YOUR OBJECTIVE:
Pull each line holding the word "agent" from the data.

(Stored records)
----

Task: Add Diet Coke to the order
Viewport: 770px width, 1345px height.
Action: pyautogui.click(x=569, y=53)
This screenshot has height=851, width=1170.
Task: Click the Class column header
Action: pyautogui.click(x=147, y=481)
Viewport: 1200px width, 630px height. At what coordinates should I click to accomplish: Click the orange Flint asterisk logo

----

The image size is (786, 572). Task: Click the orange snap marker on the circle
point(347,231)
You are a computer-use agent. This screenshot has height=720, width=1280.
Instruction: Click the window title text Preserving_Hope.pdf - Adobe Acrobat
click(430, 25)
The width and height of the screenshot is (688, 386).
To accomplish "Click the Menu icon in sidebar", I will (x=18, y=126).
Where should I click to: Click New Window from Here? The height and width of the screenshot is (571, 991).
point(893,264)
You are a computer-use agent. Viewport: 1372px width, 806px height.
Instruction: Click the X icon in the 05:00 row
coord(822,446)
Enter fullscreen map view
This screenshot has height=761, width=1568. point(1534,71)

----

EXPECTED ANSWER:
You are a computer-use agent. This screenshot has height=720, width=1280.
You are a computer-use agent. Viewport: 1372px width, 806px height.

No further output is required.